Mesdames, Messieurs,

L’année 2022 a été marquée par 13 tirs policiers mortels sur des occupant·es de véhicules. Ces homicides interrogent sur l’encadrement juridique de l’utilisation des armes à feu pouvant conduire à leur usage excessif par les agent·es de la police et de la gendarmerie nationales.

L’article L. 435‑1 dans le Code de sécurité par la loi du 28 février 2017 relative à la sécurité publique énumère les cas dans lesquels les forces de police peuvent se servir de leurs armes à feu, notamment lorsqu’un·e conducteur·trice d’un véhicule n’obtempère pas et est “susceptible” de porter atteinte à leur vie ou à celle d’autrui.

L’utilisation des armes à feu et des dérives qui lui sont associées sont aujourd’hui documentées permettant d’établir un lien direct entre l’adoption de cet article et l’augmentation des tirs mortels de policier.es sur des véhicules. D’après les chiffres de l’IGPN, les tirs ont augmenté de 47 % en 2017 en comparaison avec l’année 2016, et de 39 % sur une moyenne de 5 ans (20172021) par rapport au cinq années précédentes (20122016).

Dès lors, l’actuel cadre légal ne protège ni la population, ni les équipes de police en intervention. Au contraire, il expose davantage au danger des armes à feu et conduit à une augmentation des décès.
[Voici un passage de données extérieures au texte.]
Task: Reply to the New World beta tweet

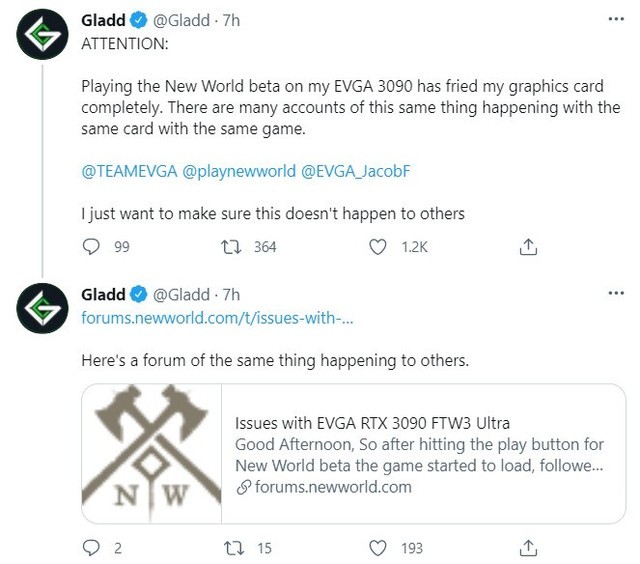Action: (x=91, y=246)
Le lien statistique étant établi entre les évolutions législatives et l’augmentation des tirs, il convient de s’interroger sur les problématiques concrètes que la législation actuelle soulève : d’une part le sentiment d’impunité - qui contribue d’aggraver la rupture du lien de confiance entre forces de l’ordre et population - et d’autre part le manque de discernement, et donc de professionnalisme des agent.es de police sur le terrain, dans la plupart des cas lié au manque d’expérience.
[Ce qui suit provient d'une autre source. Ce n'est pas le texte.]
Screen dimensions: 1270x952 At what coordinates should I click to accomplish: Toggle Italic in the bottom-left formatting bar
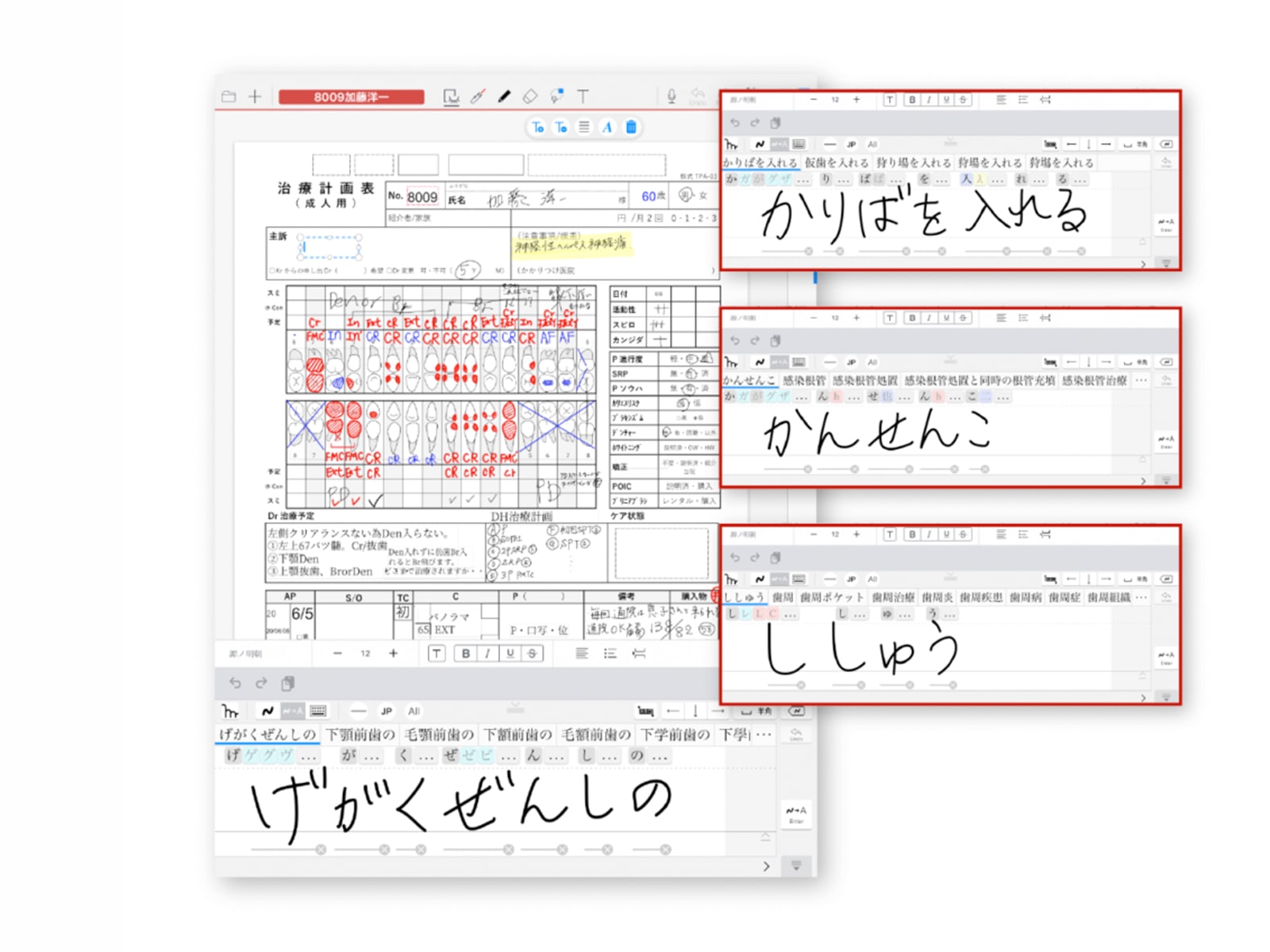tap(487, 654)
Ces dispositions législatives ont également eu comme effet une complexité préjudiciable : la rédaction en l’état actuel de cet article est insuffisante quant à la précision de la réglementation et des limites qu’elle fixe aux policier.es. En effet, il permet aux forces de police de tirer sur des citoyen·nes même s’ils ou elles ne représentent pas de menace grave et immédiate, s’affranchissant ainsi - en partie - du cadre de la légitime défense. L’expression “sont suceptibles de perpétrer, dans leur fuite, des atteintes à leur vie ou à leur intégrité physique ou à celles d’autrui” présente une limite fondamentale dans son interprétation à savoir qu’il s’agit d’une possibilité latente, d’une virtualité, et non pas d’éléments probants. “Etre suceptible de” présente un caractère hypothétique alors que les forces de l’ordre doivent avoir la maîtrise de la violence légitime de l’État. Pourtant, le code pénal prévoit déjà deux cas d’irresponsabilité en cas de légitime défense : celle des personnes ou des biens (article 122‑5 du code pénal) et l’état de nécessité (article 122‑7 du code pénal), qui s’appliquent par conséquent aux forces de l’ordre.
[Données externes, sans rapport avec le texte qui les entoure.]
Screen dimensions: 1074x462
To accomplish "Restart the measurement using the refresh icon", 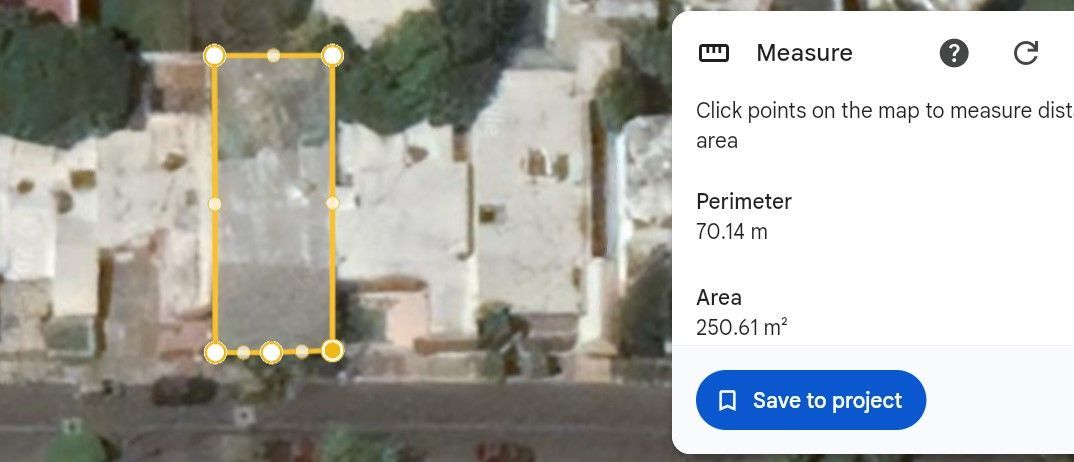I will coord(1025,53).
Les solutions résident dans la formation, notamment à l’usage des armes et aux tirs tout au long de la carrière. Il réside également dans les instructions de la hiérarchie, qui doivent être claires.

En 2016, la Cour européenne des droits de l’Homme avait déjà condamné la France pour violation du droit à la vie s’agissant d’un tir sur un véhicule en fuite, causant la mort d’une passagère. Elle exigeait déjà à l’époque un encadrement strict des armes à feu, restant jusqu’ici sans suite.

Dès 2017, le Défenseur des droits dans son avis n° 17‑01 rappelait que “pour un policier comme pour tout justiciable, la violence doit rester l’ultime recours ; l’arme à feu de ne peut être utilisée que dans des cas ultimes”. S’il soulignait la nécessaire harmonisation des dispositions, il alertait quant à la pertinence de ladite loi et de son article L.435‑1, il exprimait ses inquiétudes relatives à la complexification du régime spécifique aux forces de l’ordre.

Ainsi, cette proposition de loi vise à mettre fin au flou juridique et à la confusion des textes de loi existants, tout en protégeant les libertés individuelles et les droits fondamentaux des citoyen·nes, dont le premier est le droit à la vie garanti par l’article 8 de la Convention européenne des droits de l’homme. Pour ce faire, elle propose une nouvelle rédaction du 4° de l’article L. 4351 du code de sécurité intérieure. Cette proposition de loi a comme objectif de rétablir un cadre clair pour les forces de l’ordre et protecteur pour la population, en réaffirmant le droit commun applicable à tout justiciable, donc aux agent.es de la police nationale en cas de légitime défense. Abroger ledit article et en proposer une nouvelle écriture n’empêche pas les forces de police de pouvoir se défendre en cas de danger grave et immédiat.

Cette proposition de loi est un premier pas dans le rétablissement des liens de confiance entre les citoyen·nes et les forces de l’ordre. Un travail global de refonte de la police, de son code de déontologie, de sa formation doit être effectué. C’est une nécessité dans notre État de droit, pour garantir la justice, lutter contre les discriminations et garantir de meilleures conditions de travail dans la police.


proposition de loi

Article unique

Le cinquième alinéa de l’article L. 435‑1 du code de la sécurité intérieure est ainsi modifié :

1° Après le mot : « armes », sont insérés les mots : « et en favorisant les tirs au niveau des roues » ;

2° Les mots : « sont susceptibles de perpétrer » sont remplacés par les mots : « ont perpétré ».